DocugamiLoader#

class langchain_community.document_loaders.docugami.DocugamiLoader[source]#

Bases: BaseLoader, BaseModel

Deprecated since version 0.0.24: Use :class:`~docugami_langchain.DocugamiLoader` instead. It will not be removed until langchain-community==1.0.

Load from Docugami.

To use, you should have the dgml-utils python package installed.

Create a new model by parsing and validating input data from keyword arguments.

Raises [ValidationError][pydantic_core.ValidationError] if the input data cannot be validated to form a valid model.

self is explicitly positional-only to allow self as a field name.

param access_token: str | None = None#: The Docugami API access token to use.

param api: str = 'https://api.docugami.com/v1preview1'#: The Docugami API endpoint to use.

param document_ids: Sequence[str] | None = None#: The Docugami API document IDs to use.

param file_paths: Sequence[Path | str] | None [Required]#: The local file paths to use.

param include_project_metadata_in_doc_metadata: bool = True#: Set to True if you want to include the project metadata in the doc metadata.

param include_xml_tags: bool = False#: Set to true for XML tags in chunk output text.

param max_metadata_length: int = 512#: Max length of metadata text returned.

param min_text_length: int = 32#: Threshold under which chunks are appended to next to avoid over-chunking.

param parent_hierarchy_levels: int = 0#: Set appropriately to get parent chunks using the chunk hierarchy.

param sub_chunk_tables: bool = False#: Set to True to return sub-chunks within tables.

param whitespace_normalize_text: bool = True#: Set to False if you want to full whitespace formatting in the original XML doc, including indentation.

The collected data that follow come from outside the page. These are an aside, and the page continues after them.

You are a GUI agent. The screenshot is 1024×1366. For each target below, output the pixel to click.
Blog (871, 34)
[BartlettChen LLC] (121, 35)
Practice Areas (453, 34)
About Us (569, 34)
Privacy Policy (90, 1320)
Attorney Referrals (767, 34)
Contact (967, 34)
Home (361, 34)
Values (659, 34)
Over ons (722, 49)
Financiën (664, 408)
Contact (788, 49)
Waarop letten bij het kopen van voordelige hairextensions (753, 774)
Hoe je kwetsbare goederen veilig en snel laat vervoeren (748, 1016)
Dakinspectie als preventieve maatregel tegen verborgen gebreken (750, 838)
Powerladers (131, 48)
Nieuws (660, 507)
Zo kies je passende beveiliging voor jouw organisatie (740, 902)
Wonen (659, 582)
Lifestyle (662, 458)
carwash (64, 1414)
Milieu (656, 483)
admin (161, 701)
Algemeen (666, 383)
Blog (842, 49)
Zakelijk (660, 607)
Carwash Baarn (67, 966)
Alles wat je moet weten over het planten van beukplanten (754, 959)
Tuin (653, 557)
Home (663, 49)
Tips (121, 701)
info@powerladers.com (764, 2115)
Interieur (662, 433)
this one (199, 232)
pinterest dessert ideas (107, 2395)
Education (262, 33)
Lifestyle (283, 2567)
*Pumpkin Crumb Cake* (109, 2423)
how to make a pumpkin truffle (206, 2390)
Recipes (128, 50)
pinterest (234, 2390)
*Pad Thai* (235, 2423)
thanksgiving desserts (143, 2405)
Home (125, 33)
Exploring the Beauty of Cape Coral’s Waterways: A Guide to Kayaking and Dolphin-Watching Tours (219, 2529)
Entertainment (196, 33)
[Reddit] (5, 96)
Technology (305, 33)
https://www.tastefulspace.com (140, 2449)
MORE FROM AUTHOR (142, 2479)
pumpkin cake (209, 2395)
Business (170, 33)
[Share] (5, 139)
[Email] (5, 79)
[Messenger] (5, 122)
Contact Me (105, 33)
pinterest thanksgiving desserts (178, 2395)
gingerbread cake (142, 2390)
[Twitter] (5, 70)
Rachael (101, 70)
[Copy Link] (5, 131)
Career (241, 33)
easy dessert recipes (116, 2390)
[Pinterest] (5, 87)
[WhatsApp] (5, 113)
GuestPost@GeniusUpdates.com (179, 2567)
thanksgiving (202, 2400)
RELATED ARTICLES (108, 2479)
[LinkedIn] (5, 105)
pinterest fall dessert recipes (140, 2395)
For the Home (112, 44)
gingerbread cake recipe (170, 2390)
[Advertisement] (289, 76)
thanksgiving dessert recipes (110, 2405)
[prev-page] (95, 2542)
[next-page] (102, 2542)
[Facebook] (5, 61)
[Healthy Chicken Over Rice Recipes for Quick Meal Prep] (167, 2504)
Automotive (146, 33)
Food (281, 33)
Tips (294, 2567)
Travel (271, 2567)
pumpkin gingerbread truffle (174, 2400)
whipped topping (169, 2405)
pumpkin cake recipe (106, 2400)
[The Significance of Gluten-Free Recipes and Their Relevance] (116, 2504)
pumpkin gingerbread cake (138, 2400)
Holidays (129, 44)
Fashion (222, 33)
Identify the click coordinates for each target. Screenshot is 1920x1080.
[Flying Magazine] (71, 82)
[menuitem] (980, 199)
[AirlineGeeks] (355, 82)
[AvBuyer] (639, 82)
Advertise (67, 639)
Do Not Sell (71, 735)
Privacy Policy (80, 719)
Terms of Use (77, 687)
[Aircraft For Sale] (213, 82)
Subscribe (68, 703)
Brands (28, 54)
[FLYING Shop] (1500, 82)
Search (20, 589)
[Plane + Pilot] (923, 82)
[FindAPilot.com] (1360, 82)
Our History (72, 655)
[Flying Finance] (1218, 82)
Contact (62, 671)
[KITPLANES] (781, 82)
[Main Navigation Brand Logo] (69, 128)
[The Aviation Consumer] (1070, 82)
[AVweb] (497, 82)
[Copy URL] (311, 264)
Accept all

async alazy_load() → AsyncIterator[Document]#

A lazy loader for Documents.

async aload() → list[Document]#

Load data into Document objects.

lazy_load() → Iterator[Document]#

A lazy loader for Documents.

Load documents.

load_and_split( text_splitter: TextSplitter | None = None, ) → list[Document]#

Load Documents and split into chunks. Chunks are returned as Documents.

Do not override this method. It should be considered to be deprecated!

Parameters:: text_splitter (Optional[TextSplitter]) – TextSplitter instance to use for splitting documents. Defaults to RecursiveCharacterTextSplitter.
Returns:: List of Documents.
Return type:: list[Document]